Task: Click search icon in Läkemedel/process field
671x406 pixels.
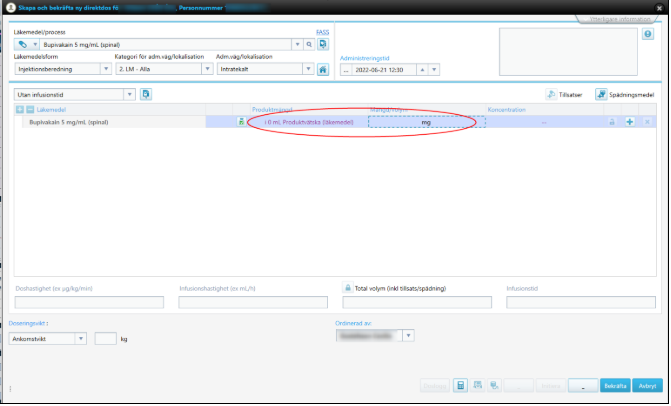Action: point(309,45)
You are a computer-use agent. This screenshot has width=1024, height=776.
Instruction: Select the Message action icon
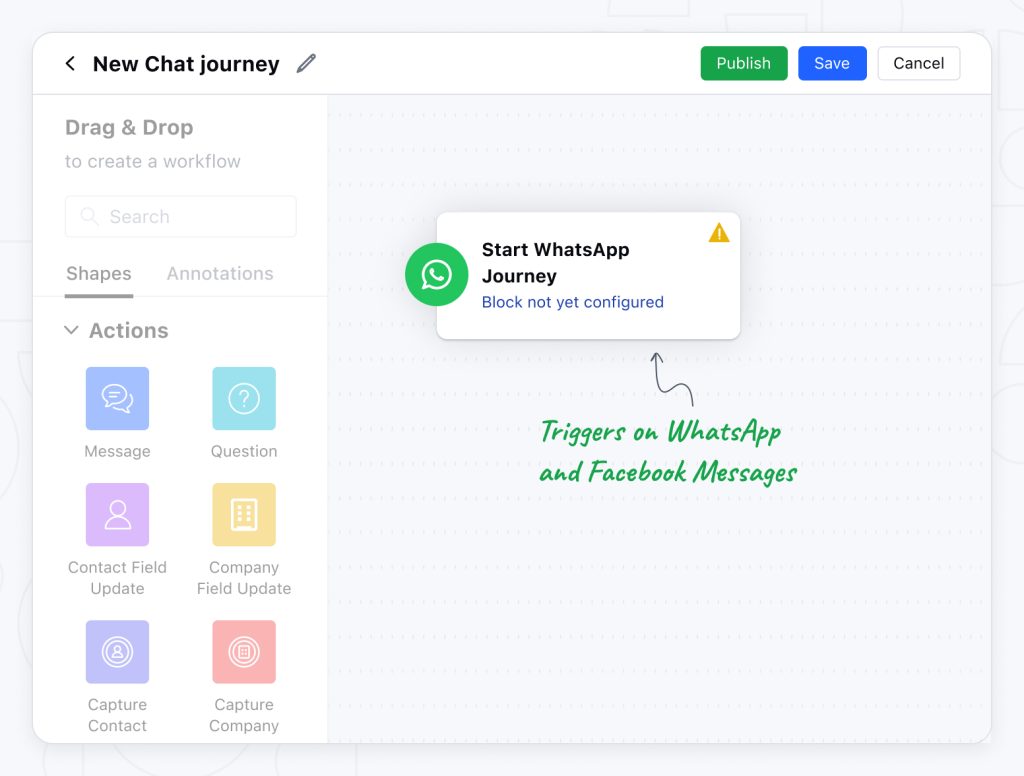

※ ※ ※

All lines from the one holding "You are a computer-use" through the last line of the records need to be copied exactly, both ends included, and the pictures left behind.

*YOUR RESPONSE:*
You are a computer-use agent. This screenshot has width=1024, height=776.
Instruction: Select the Message action icon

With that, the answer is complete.